The vote set for Thursday comes amid growing worry that a dysfunctional Congress might remain gridlocked and plunge the nation into default. Nervous investors sent the Dow Jones industrial average down almost 200 points Wednesday, on top of a 92-point drop the day before. Stock futures were holding steady Thursday before the markets opened.
House Speaker John Boehner, R-Ohio, made headway with balky conservatives unhappy that the measure contains smaller spending cuts than a more-stringent debt measure that passed the House last week. The new measure depends on caps on agency budgets to cut more than $900 billion from the deficit over the coming decade while permitting a commensurate increase in the nation's borrowing to allow the government to pay its bills.

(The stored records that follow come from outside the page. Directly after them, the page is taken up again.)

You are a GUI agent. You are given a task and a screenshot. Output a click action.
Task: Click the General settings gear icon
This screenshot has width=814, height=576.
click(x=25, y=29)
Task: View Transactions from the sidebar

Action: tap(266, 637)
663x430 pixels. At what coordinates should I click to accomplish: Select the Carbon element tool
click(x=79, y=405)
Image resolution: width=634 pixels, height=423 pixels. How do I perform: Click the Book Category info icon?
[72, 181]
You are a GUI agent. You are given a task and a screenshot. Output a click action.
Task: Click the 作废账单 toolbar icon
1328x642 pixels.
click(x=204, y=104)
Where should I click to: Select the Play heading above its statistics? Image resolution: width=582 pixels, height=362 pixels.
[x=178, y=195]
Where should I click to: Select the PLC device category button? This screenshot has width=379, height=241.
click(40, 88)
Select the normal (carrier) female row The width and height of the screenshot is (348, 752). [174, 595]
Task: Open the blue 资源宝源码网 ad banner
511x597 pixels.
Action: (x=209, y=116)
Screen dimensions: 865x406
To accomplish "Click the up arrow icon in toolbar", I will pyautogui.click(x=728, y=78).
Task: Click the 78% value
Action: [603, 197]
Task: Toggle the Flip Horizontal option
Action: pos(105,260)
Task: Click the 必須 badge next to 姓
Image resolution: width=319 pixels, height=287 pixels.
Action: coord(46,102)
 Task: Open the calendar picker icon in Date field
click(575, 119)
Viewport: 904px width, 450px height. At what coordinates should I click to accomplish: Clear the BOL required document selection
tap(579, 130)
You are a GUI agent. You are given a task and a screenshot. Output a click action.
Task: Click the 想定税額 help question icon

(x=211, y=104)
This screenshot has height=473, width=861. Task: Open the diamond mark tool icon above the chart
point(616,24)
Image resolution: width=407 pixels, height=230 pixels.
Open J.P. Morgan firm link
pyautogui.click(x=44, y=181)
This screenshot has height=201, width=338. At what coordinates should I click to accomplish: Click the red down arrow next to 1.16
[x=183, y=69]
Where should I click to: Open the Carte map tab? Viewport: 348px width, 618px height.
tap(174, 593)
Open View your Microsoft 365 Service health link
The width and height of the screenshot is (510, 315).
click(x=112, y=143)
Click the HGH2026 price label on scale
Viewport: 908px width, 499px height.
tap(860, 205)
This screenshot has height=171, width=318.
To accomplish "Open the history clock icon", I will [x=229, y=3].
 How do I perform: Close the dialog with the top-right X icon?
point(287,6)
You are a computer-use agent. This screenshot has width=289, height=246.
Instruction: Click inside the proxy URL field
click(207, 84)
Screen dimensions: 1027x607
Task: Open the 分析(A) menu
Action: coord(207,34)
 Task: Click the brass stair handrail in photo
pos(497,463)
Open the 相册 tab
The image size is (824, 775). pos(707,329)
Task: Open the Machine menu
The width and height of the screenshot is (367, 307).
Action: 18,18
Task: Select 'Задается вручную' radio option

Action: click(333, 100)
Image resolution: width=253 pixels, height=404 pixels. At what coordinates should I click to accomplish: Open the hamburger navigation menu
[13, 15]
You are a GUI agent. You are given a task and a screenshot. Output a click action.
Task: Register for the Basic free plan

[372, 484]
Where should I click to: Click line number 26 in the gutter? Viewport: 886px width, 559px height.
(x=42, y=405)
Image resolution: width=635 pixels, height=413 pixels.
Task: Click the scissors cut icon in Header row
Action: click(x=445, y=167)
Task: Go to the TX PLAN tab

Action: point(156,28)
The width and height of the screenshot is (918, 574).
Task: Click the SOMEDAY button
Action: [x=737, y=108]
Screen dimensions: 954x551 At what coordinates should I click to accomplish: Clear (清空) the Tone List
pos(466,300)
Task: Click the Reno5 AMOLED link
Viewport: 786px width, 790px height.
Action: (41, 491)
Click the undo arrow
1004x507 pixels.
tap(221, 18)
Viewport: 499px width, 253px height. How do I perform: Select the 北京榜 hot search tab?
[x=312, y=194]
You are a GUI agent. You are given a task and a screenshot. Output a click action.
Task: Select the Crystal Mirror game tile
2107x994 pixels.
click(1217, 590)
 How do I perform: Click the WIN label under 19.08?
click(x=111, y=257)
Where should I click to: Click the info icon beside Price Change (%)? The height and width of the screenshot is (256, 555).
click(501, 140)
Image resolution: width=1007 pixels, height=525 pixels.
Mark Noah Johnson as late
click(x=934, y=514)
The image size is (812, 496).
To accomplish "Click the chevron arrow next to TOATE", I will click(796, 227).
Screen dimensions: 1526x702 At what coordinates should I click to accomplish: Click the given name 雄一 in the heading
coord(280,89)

Boehner acknowledged that the measure was hardly perfect but said it represented "the best opportunity we have to hold the president's feet to the fire. He wants a $2.4 trillion blank check that lets him continue his spending binge through the next election. This is the time to say no." Boehner made the comments Wednesday to conservative radio host Laura Ingraham.
The White House threatened a veto, saying the bill did not meet President Barack Obama's demand for an increase in the debt limit large enough to prevent a rerun of the current crisis next year, in the heat of the 2012 election campaign.
Instead, Obama supports an alternative drafted by Senate Majority Leader Harry Reid, D-Nev., that contains comparable cuts to agency operating budgets but also claims savings from lowball estimates of war costs. Reid's plan would provide a record-breaking $2.7 trillion in additional borrowing authority, enough to tide the government over through 2012. Reid, however, is plainly short of the votes needed to overcome a GOP filibuster.
While Boehner holds out hope that the Senate will pass his measure, a more likely outcome is a last-ditch effort to find a compromise.
In fact, Boehner's plan has enough in common with Reid's — including the establishment of a special congressional panel to recommend additional spending cuts this fall — that Reid hinted a compromise could be easy to snap together.
"Magic things can happen here in Congress in a very short period of time under the right circumstances," Reid told reporters.
Unless Congress acts by Tuesday, administration officials say, the government will not be able to pay all its bills. They include $23 billion in Social Security benefits due Aug. 3, an $87 billion payment to investors to redeem maturing Treasury securities and more than $30 billion in interest payments that come due Aug. 15.
Treasury Secretary Timothy Geithner and other officials warn that a default could prove catastrophic for an economy still recovering from the worst recession in decades. But some skeptics, including conservative Republicans like Sen. Pat Toomey of Pennsylvania, say Geithner can manage Treasury's cash flow to avoid a catastrophe if Congress fails to act.
House Republicans tweaked their measure Wednesday to enhance its prospects of passage after a worse-than expected cost estimate from congressional budget analysts on Tuesday. The changes were modest, but under arcane budget conventions, they brought projected savings for 2012 to $22 billion, part of a 10-year cut of $917 billion. That would trigger a $900 billion increase in the debt limit.
While the Boehner and Reid measures differed in key details, they also shared similarities that underscored the concessions made by the two sides in recent days. Reid's bill does not envision a tax increase to reduce deficits, a bow to Republicans. But neither does the House measure require passage of a constitutional balanced budget amendment for state ratification, a step in the direction of Obama and the Democrats.
For Boehner, the vote shaped up as a critical test of his ability to lead a fractious majority that includes 87 first-term lawmakers, many of them elected with tea party support. Passage also was imperative to maximize Boehner's leverage with Obama and Reid in a fast-approaching endgame.
Boehner showed fire in a meeting Wednesday with the Republican caucus.
"Get your ass in line," Boehner told the rank and file. "I can't do this job unless you're behind me."
But one such first-term Republican said again Thursday he likely would oppose the measure.
"Right now, I can't" vote for it, Rep. Joe Walsh of Illinois told CBS's "The Early Show."
He did give Boehner credit for working hard on the problem and called the speaker's proposal "a step in the right direction."
Walsh said that Congress is "too obsessed" with the Aug. 2 default deadline, saying chances of getting more meaningful deficit-reduction right would be better if lawmakers weren't wedded to that drop-dead date. "We've got plenty of revenues in August to service our debt," he said.
If House conservatives torpedo the bill, any follow-up probably would require Democratic votes to pass. That, in turn, would mean smaller spending cuts than Republicans are seeking in exchange for raising the nation's $14.3 trillion debt limit.